▸ **PROBLEM DESCRIPTION**
In the material below, find each line with the word "agent" and list it.
━━━ INPUT RECORDS
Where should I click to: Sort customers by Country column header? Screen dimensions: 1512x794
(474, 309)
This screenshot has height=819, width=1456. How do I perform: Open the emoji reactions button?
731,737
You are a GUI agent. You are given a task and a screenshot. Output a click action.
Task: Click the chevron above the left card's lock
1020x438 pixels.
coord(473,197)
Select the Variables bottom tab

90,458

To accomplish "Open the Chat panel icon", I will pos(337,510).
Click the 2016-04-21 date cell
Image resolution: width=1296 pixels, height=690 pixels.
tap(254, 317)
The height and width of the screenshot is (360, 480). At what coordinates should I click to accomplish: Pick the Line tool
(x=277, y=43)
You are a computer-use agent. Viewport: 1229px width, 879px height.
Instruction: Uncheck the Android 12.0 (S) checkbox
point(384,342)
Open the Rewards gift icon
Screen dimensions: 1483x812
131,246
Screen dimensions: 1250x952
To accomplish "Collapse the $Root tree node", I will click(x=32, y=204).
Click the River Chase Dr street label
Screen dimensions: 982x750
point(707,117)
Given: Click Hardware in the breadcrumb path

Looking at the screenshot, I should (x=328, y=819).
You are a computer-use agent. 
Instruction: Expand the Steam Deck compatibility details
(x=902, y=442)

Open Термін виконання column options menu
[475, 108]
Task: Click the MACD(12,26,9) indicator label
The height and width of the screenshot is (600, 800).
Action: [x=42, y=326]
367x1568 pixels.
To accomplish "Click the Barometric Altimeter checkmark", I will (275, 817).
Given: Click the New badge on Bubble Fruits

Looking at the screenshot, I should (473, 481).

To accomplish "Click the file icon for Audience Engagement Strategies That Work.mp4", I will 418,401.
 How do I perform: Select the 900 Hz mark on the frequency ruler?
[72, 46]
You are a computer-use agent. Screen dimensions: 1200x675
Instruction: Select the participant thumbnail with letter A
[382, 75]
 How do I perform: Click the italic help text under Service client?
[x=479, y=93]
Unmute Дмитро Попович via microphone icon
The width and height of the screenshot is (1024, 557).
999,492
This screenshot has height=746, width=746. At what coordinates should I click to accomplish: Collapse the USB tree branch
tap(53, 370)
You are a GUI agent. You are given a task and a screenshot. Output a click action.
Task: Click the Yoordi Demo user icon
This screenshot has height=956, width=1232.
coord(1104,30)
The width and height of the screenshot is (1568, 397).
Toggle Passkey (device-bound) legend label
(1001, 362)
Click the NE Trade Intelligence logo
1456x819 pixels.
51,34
━━━━━━
▸ **PROBLEM SOLUTION**
You are a GUI agent. You are given a task and a screenshot. Output a click action.
You are a computer-use agent. Viewport: 1229px width, 879px height.
You are a computer-use agent. 
You are a computer-use agent. Screen dimensions: 1200x675
You are a GUI agent. You are given a task and a screenshot. Output a click action.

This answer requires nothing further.